The Centre’s decision to finally notify the four labour codes passed by Parliament in 2019-2020, is designed and expected to prompt the hesitant among the state governments to get their “Acts” together. A uniform policy framework for the labour market is key to structural improvement of the economy, and would complement the reforms undertaken of other factors of production.

Balancing Interests

The codes contain both finer regulatory and stronger rights-based features, as compared to what’s prescribed under the 29 “fragmented laws”, which they seek to replace and modernise. The codes can’t be faulted for favouring just those who hold the levers of capital. Measures like statutory backing for minimum wages, extension of a modicum of social security to fast-emerging gig and platform workers, facilitation of the welfare of migrant labourers, and fortified rights for women workers, testify to a balancing of the interests of capital and labour. More precisely, these two interests are seen to converge under the codes.

To be sure, certain key provisions of these laws have already come into force in several states. For instance, the facility of fixed-term employment, which gives firms greater freedom to “hire and fire”, has benefitted industries prone to the seasonalities of goods and services markets. The Union labour ministry has said the states that implemented the reforms have reported “significant economic and employment gains”, like relatively higher GSDP growth, rise in organised-manufacturing employment, and increase in the share of female workers. However, it may be a stretch to directly correlate these gains with the labour law changes.

Even at a broader level, the country has at best had a mixed experience over the last decade and more when it comes to producing decent remunerative jobs. While 7-8 million people enter the employment market every year, job creation is faltering. Concerns about whether “self-employment” with abysmally low income or no-pay work could be counted as employment also linger. A rise in the share of employment in the farm sector, which is losing share in the gross value added, is also worrisome.

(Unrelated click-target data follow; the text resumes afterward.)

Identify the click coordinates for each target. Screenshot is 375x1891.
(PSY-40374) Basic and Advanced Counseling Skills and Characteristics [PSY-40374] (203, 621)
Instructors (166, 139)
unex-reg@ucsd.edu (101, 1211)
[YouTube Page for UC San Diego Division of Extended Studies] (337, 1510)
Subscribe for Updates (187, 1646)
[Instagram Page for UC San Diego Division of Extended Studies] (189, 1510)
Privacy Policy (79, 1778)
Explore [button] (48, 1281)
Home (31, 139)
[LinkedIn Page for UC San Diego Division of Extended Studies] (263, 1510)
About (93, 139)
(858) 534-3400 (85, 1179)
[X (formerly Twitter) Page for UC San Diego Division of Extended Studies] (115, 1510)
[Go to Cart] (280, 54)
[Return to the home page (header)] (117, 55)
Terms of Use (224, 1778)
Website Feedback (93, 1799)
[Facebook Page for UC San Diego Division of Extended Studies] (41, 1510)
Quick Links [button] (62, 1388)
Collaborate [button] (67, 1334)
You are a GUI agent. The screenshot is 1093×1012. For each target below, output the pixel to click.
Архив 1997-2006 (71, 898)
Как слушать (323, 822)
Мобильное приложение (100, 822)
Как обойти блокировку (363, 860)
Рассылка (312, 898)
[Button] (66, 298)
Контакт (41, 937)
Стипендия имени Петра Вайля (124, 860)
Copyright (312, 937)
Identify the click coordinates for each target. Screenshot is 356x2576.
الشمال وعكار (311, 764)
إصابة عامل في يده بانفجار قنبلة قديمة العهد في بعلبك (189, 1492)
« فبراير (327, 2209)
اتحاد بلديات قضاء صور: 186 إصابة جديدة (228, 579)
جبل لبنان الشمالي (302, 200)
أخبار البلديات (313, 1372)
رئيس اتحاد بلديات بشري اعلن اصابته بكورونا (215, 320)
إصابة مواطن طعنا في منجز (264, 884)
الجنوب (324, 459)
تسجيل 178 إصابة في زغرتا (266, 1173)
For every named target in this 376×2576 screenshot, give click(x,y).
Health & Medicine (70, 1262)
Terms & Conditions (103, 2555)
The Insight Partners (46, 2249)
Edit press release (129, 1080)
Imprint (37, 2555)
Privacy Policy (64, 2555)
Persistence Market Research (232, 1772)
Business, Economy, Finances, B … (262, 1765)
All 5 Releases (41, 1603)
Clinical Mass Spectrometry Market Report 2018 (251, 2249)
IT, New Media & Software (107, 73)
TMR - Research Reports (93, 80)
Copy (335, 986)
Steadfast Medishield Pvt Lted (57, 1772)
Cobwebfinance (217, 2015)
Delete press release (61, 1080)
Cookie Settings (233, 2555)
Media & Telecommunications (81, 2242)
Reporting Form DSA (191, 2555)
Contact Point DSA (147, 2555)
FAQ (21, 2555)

Wages, Social Security, and Economic Growth

On the one hand, “formal work arrangements” are on the rise, but the share of workers without any social security cover remains high. The share of salaried employees without a written contract fell to 58% in 2023-24 from 62% in 2021-22. At the same time, contract workers now account for 42% of the workforce in organised manufacturing, more than double the level at the turn of the millennium. This is far higher than even in the US (11%) or Europe (12.3%). Minimum wages at the national level haven’t been revised for the past eight years and aren’t effective in most places, even as notified rates lag the median income of the low middle-income country that we are.

While there can’t be any argument with the need to streamline labour laws, additional safeguards are required to ensure that the policy steps don’t end up giving an undue focus on preventing average factor cost of labour from rising faster. Adequate wages and reasonable social security cover for workers are critical for boosting purchasing power and economic growth. The assorted government schemes for skilling need to be broadened in scope and capacity, and public spending on education raised as a fraction of the GDP. India’s labour productivity is about one-eighth of that of the US in purchasing power parity terms. Raising this should be the chief goal.